Page excerpt:
--------------------
The popularity of Clubhouse has been well documented. Anna Wiener, writer at The New Yorker, describes the app as a “drop-in audio social network that enabled the creation of voice-only chat rooms”. I think that’s a fair interpretation. For many, Clubhouse has been a unifying platform during a pandemic that often seems endless. That being said, the technical concept behind the app is relatively simple in the grand scheme of things, and other tech companies are coming up with their own renditions.
Facebook Live Messenger Rooms
The New York Times first reported the development of Facebook Live Messenger Rooms back in February, pointing out that the tech giant is “known in Silicon Valley for being willing to clone its competitors”.
Alessandro Paluzzi, a mobile developer and self-described “leaker” noted the way Facebook’s live audio rooms product is being developed would allow for rooms that anyone on Facebook could join, and such “could be accessible from Facebook itself — meaning you would not have to switch to Messenger to join a room. When not expanded to full-screen, the room would display its title, the number of speakers, and total listeners so you could get an idea of the room’s popularity.”
Spotify / Locker Room
On Tuesday, Spotify announced it plans to acquire Betty Labs, the creators of Locker Room, a live audio app with a focus on sports.
In the next few months, Locker Room is expected to evolve into “an enhanced live audio experience for a wider range of creators and fans”.
Those new “rooms” or communities would cater to writers, musicians, songwriters, as well as podcasters.
It’s interesting to note that Spaces will probably be available on Android devices before Clubhouse. At the time of writing, Clubhouse is only available on iOS through “invite only”. Alpha Exploration Co. (the app’s developer) believes it could launch an Android version around May 2021.
Instagram Live Rooms
Announced in early March, Instagram users are now be able to use “Live Rooms” to broadcast with three other people.
Instagram’s prior livestream feature allowed only two people to stream at the same time.
Slack live feature
On March 25, Protocol reported that Slack CEO Stewart Butterfield had stated that the business communication platform would “soon offer a feature akin to the audio-chat app Clubhouse, which allows users to drop into rooms for conversations without requiring scheduling a meeting or initiating a call”.
Few details exist beyond those words.
Discord’s Stage Channels
Discord, the communication platform which has gained significant traction in the gaming community, is also releasing a live room feature. “Stage Channels” is available now on all platforms where Discord is available; namely: Windows, macOS, Linux, iOS, Android, and web browsers.
Prior to Stage Channels, Discord already introduced “voice channels”, which enable users in them to talk freely. In contrast, Stage Channels are designed to only allow certain people talk at once to a group. It’s important to note that not all users have the admin privileges to create those.
It’s too early to tell if the Clubhouse “clones” can be long term avenues for users, especially considering the originator is still in its infancy. But one thing is for sure: tech companies are willing to fill the “live audio seats” as soon as possible, hoping the communication format will seduce their respective audiences.
--------------------
Raw data:

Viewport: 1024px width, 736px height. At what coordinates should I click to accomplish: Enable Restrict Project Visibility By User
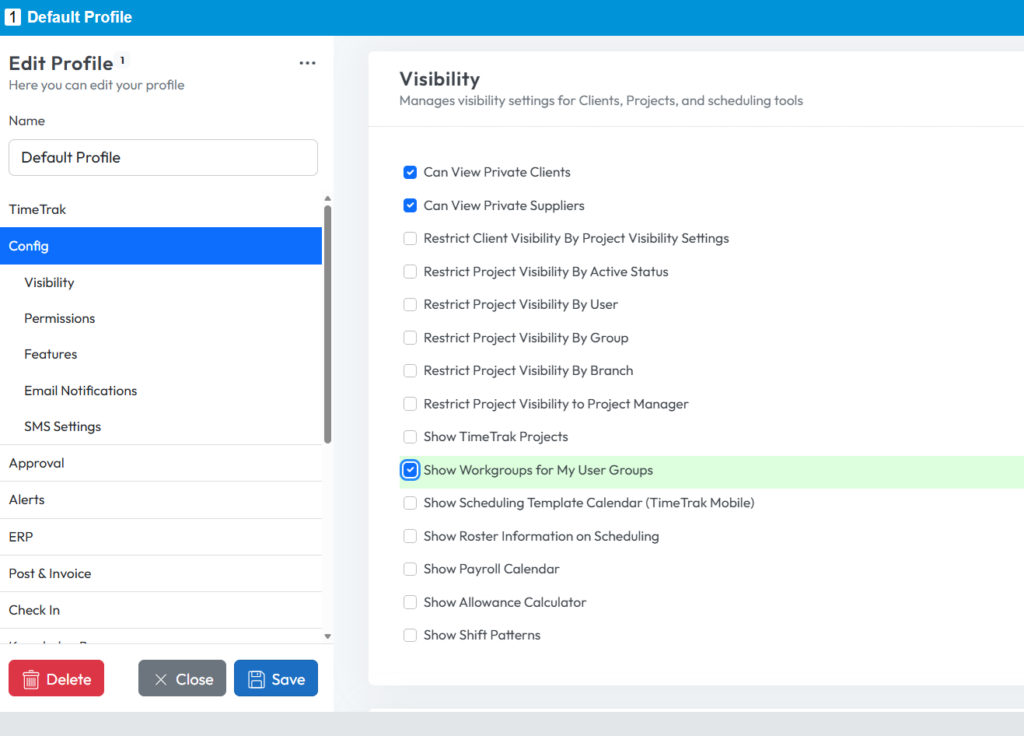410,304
--------------------
Aim of the task: Reproduce the passage from the article on Clubhouse rivals, starting at the words "Slack live feature" and ending after "beyond those words.".

Output for this exercise:
Slack live feature
On March 25, Protocol reported that Slack CEO Stewart Butterfield had stated that the business communication platform would “soon offer a feature akin to the audio-chat app Clubhouse, which allows users to drop into rooms for conversations without requiring scheduling a meeting or initiating a call”.
Few details exist beyond those words.